Another story that struck a chord with me recently comes from the UK...
Eye control for video games
The charity SpecialEffect develops a range of technologies to enable people with accessibility needs to play video games – “By levelling the playing field, we're bringing families and friends together and having a profoundly positive impact on therapy, confidence and rehabilitation”.
This has big therapeutic and social benefits not just for the individuals who they seek to help; it has implications for society as a whole and creates technology that will open up a wide range of other possibilities. Watch Becky’s story (1m46) at 'I play Minecraft with my eyes'.
If you’d like to help SpecialEffect, you can volunteer or donate on their website. Or you can choose them as your preferred charity when you buy content through Humble Bundle, scoring yourself some bargains at the same time!
Enabling better conversations with the hearing impaired
Motion Savvy has created a device and software to help reduce communication barriers for those with a hearing impairment.
The UNI device incorporates hand-tracking technology that can translate sign language to digital speech. It also features voice recognition to convert speech into text, making two-way communication easier without the need for both parties to understand sign language. Check out their video (1m58) on YouTube.

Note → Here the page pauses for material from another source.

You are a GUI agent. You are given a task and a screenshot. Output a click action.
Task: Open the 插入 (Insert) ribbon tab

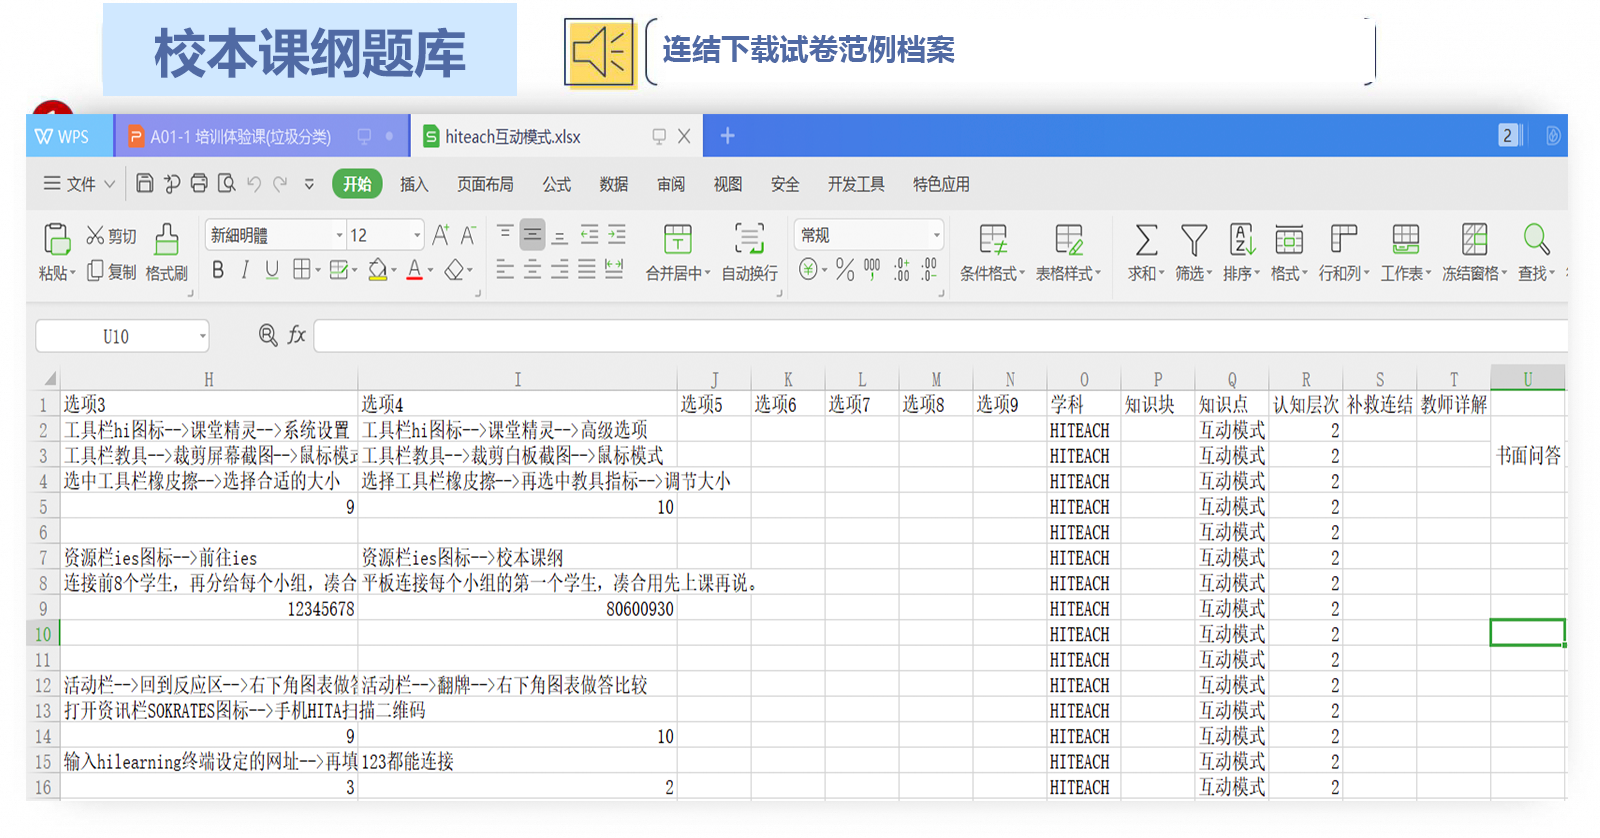click(413, 184)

These three stories are great examples of how digital innovation can solve difficult problems. But that's not all. They've not only provided a solution to a specific problem, but they also helped drive technological advances that can be used in other situations.
So next time someone suggests that a particular problem is not possible or not worth the investment to solve, maybe it's worth stopping to think why. Is it impossible or just difficult – and what might solving this problem also enable? I'm going to endeavour to do this more often and invite you to join me.